Bir gün Yakup’la Yusuf kırlarda koşup, oynayıp, yorulmuşlar. Yorgunluktan uyumuşlar. Uyandıklarında bir de ne görsünler inekler yok. Sağa sola koşmuşlar. İneklerin gideceği her yere bakmışlar ama yok. Sanki yer yarılmış içine girmişler. İnekleri ararken birbirlerini de kaybetmişler. Sabaha kadar bulamamışlar. Allaha dua etmişler. Allah’ım bizi ya taş et, ya kuş et. Duaları kabul olmuş. Yusuf taş, Yakup kuş olmuş. İşte o gün bugündür, Yakup her gece kardeşi Yusuf’u aradığından gece olunca bağırırmış: “Yusuf, Yusuf, Yusuf…”
Yusufçuk kuşunun hikâyesinin sonu gelmeden Burak uyuyup kaldı.
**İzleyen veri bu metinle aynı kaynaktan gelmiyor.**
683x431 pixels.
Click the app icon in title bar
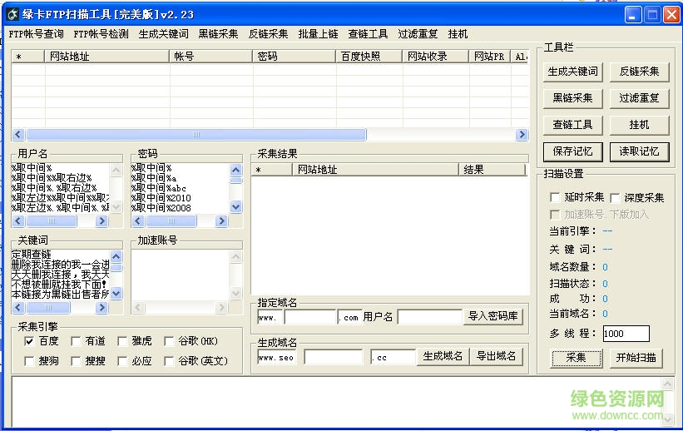point(13,14)
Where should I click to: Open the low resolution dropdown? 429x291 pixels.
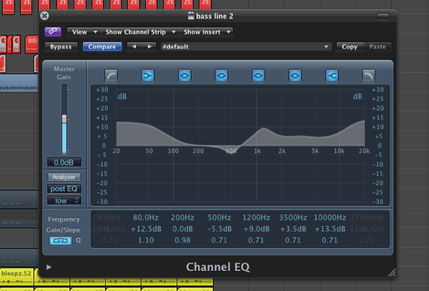[65, 201]
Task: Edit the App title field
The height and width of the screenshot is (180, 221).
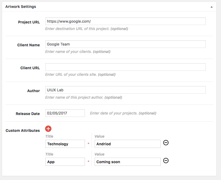Action: 65,162
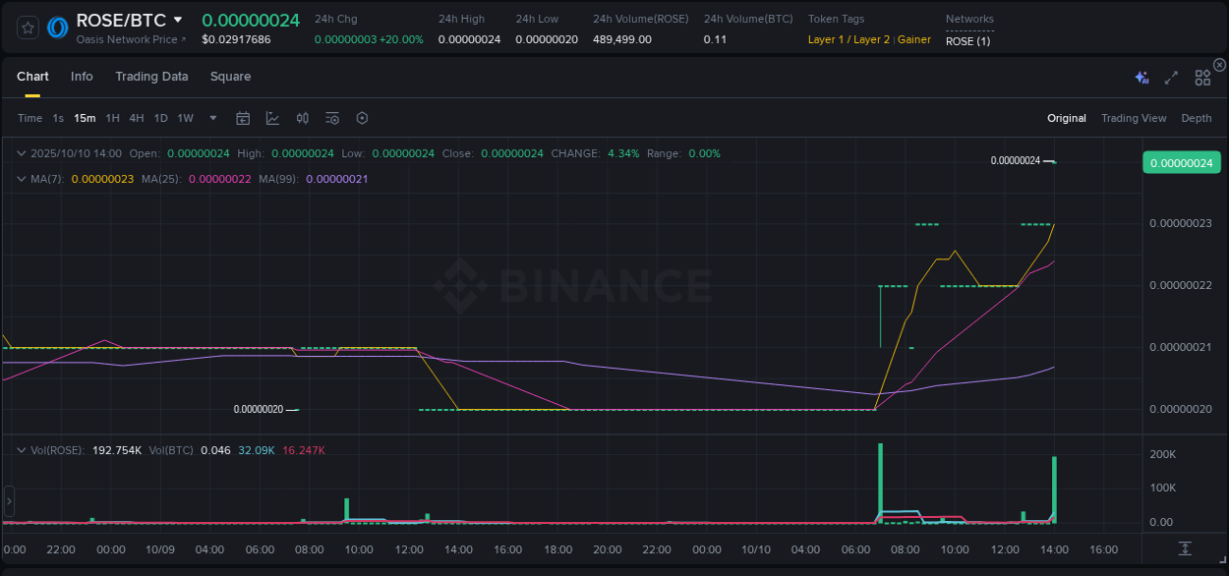Switch to the Info tab
This screenshot has width=1229, height=576.
pos(82,76)
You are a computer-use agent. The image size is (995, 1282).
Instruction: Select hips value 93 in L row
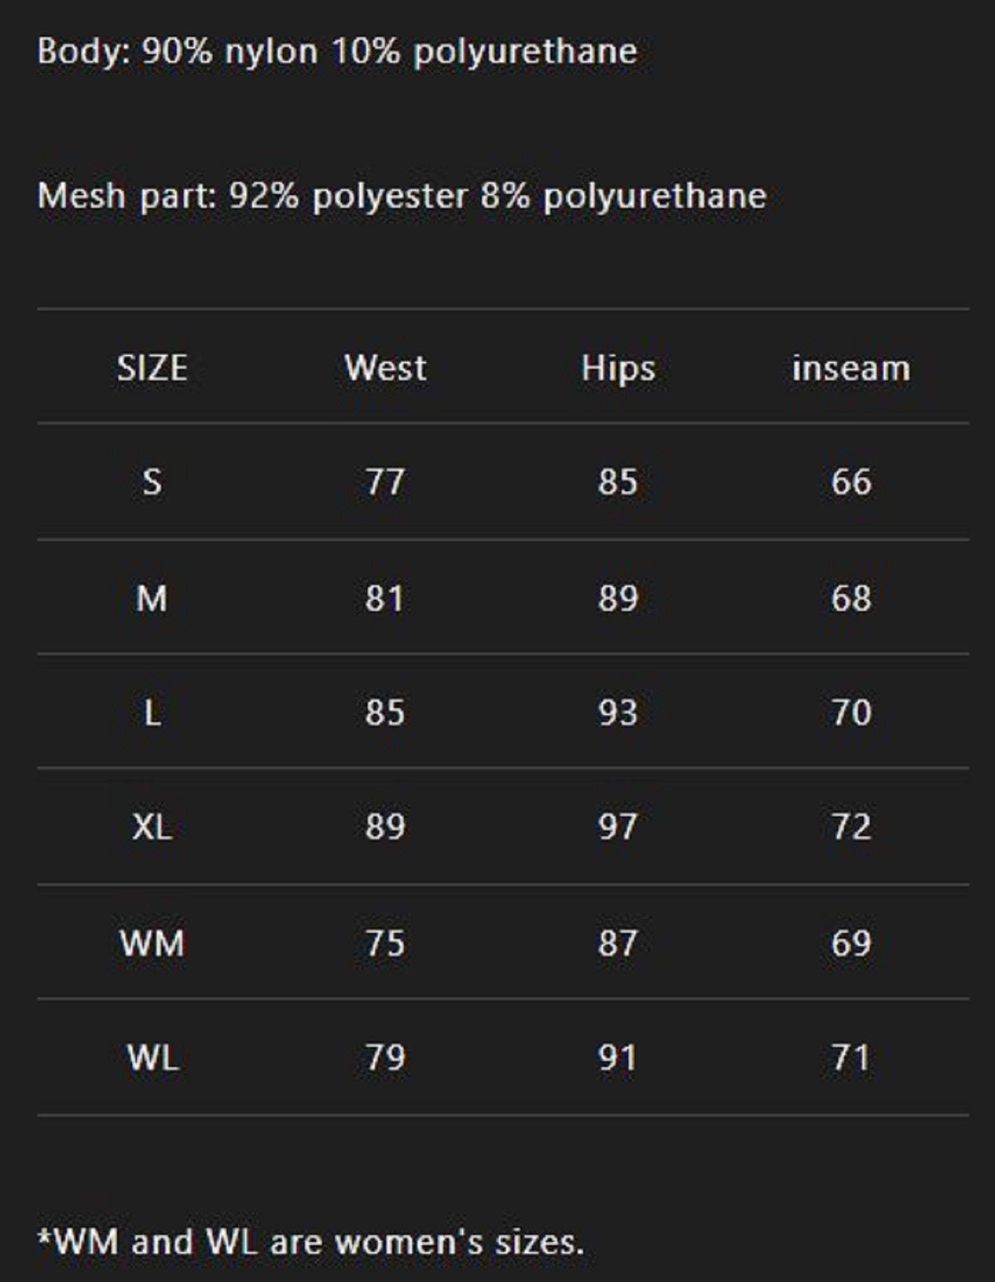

Evlerinin dört bir yanı ormanla kaplıydı. Ağaçların tepesine serçeler yuva yapmıştı. Ağacın dalına konan serçeyi sessizce takip ederek serçenin yuvasını rahatça buluyorlardı. İki kardeşin en büyük eğlencesi serçe kuşunun tüysüz yavrularının ağızlarını açıp ağzının içindeki kırmızılıkları görmekti.
Anne babaları eğer bir iş vermese onlara, Güneş’in doğuşu ile başlayan oyunları gecenin geç saatlerine kadar sürerdi. Komşu çocuklarıyla oyuna daldıklarında, anneleri Bahar Hanım, uzaktan seslenirdi:
“Burak, Atakan, nerdesiniz. Bak gece oluyor. Bitirin oyunlarınızı çabuk eve gelin. Bu saatte oyun mu olurmuş?”
Annelerinin sesini duyar duymaz:
“Geliyoruz,”diye cevap verirlerdi. Ter içinde kapıdan içeri girerlerdi.
Anneleri hep,“Ne zaman gideceğiz?” diye sorduğunda,“Ne zaman bu köyde yiyeceğimiz ekmek, içeceğimiz su son bulur, rabbimiz rızkımızı başka yerlerde verirse o zaman gideceğiz,” diye cevap verirdi. Demek ki zamanı gelmişti. Babaları İstanbul’a gideceğiz dediğine göre.
Burak:
“Ağabey, gittiğimiz yerde serçe kuşları, serçe kuşunun yavruları olur mu?” dedi.
Atakan:
“Olmaz mı, olur tabii. Eğer gideceğimiz yerde orman varsa serçeler de olur. Serçeler olursa, yavruları da olur.”
“Oyun oynayacağımız arkadaşlarımız olur mu?”
“Sen bunları düşünme, serçenin yavruları da olur. Oyun oynayacağımız arkadaşlarımız da olur.”
“Akşam, Yusufçuk kuşu gelip öter mi?”
…
Sabah erken uyandılar. Uykuları kaçmıştı. Atakan, Burak’ın yüzüne baktı. Gözüyle işaret etti. İki kardeş işaretle çok çabuk anlaştı. Atakan önde, Burak arkada çalılıklara doğru koştular. İki kardeşin de birer kuş yuvası ve yuvalarında serçenin tüysüz yavruları vardı. Yuvanın başına gittiklerinde eğer kuşların gözleri kapalıysa ıslık çalarak ağızlarını açtırırlardı. Kendilerine ait olan yuvanın başına vardıklarında nefes nefese kaldılar. Yuvadaki anne serçe ani kanat hareketiyle pır edip havalanıp, yüksek bir dala kondu.
Yavrular ağızlarını sonuna kadar açtılar. Yakındaki yuvanın üzerindeki serçe de tıpa tıp aynı hareketi tekrarlayıp diğerinin yanına gitti. İki kardeş yuvadaki yavruları ayrı ayrı kontrol ettikten sonra ikisi birden, ellerini birbirine vurup “yaşasın, yaşıyorlar!” diye bağırdılar. Burak yavrunun birini eline aldı. Sıcacıktı. Ağzına götürüp gagasından öptü. Atakan da yavrunun gagasını öptü. Sanki bir yumurta taşıyorlarmış da bıraksalar kırılacakmış gibi nazikçe yavruları, yuvalarına geri koydular.
Kuşlar anlıyormuş gibi Atakan onlara:
“Yarın sabah bizi beklemeyin. Biz buradan gidiyoruz. Bir daha gelemeyiz. Kendinizi koruyun. Büyüyüp uçtuğunuzda gelin bizi bulun. Tamam mı?” dedi.